> **Exercise objective**
The line containing "Task: Open the 10th" and every line after it, through the end of the material: copy these exactly and nothing else, leaving pictures out.

Records provided START

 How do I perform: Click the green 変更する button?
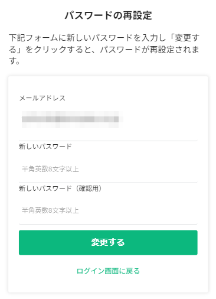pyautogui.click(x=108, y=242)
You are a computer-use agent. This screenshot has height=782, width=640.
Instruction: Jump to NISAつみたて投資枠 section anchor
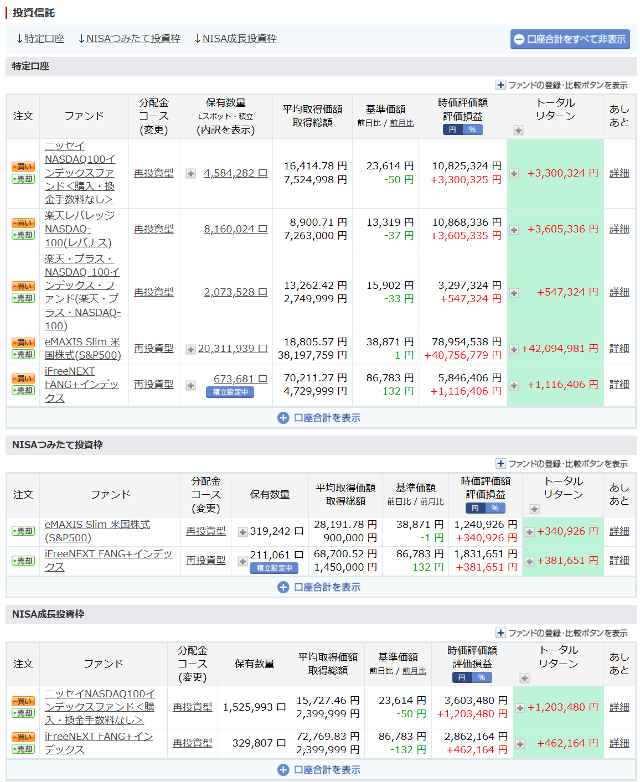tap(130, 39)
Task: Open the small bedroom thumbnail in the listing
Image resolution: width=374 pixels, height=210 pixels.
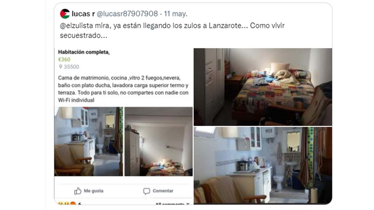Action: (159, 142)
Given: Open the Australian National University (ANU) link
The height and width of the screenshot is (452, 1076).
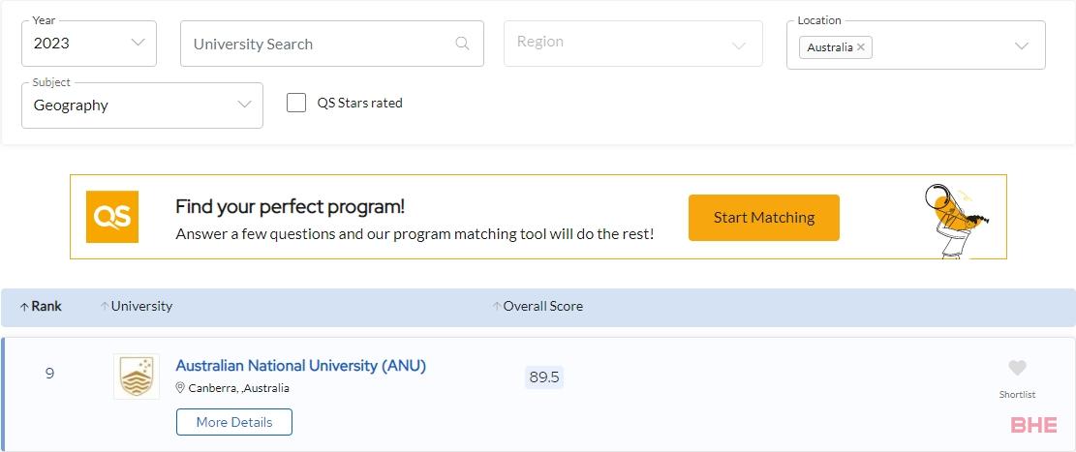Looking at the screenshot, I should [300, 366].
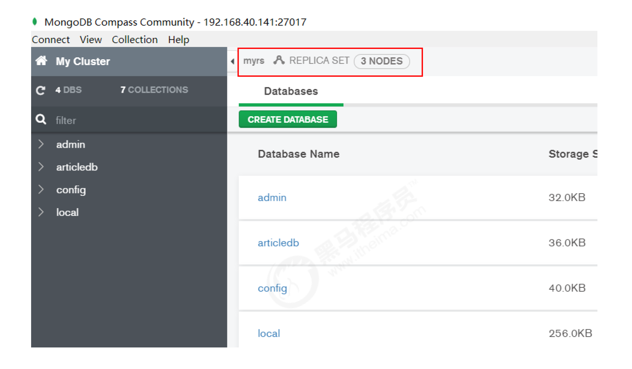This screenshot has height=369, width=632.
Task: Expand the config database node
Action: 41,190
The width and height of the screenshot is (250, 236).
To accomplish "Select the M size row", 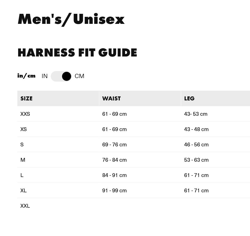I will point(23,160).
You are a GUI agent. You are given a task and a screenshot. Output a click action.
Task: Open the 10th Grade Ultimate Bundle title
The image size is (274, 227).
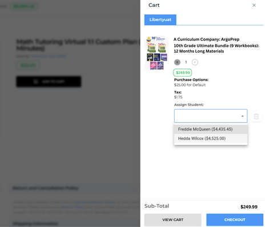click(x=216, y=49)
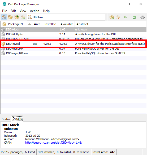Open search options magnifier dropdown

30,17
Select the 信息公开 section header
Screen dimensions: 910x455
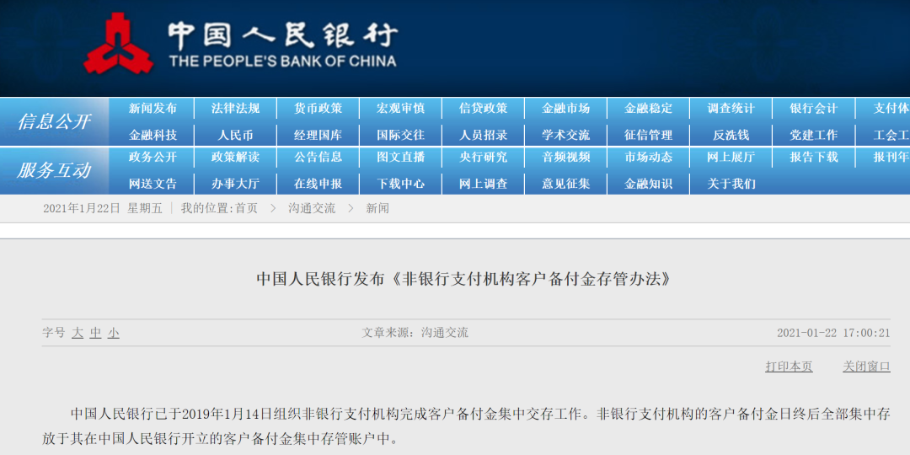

Records provided END

> **Task output**
Task: Open the 10th Grade Ultimate Bundle title
The image size is (274, 227).
click(x=216, y=49)
Open search options magnifier dropdown

30,17
Select the 信息公开 section header
Screen dimensions: 910x455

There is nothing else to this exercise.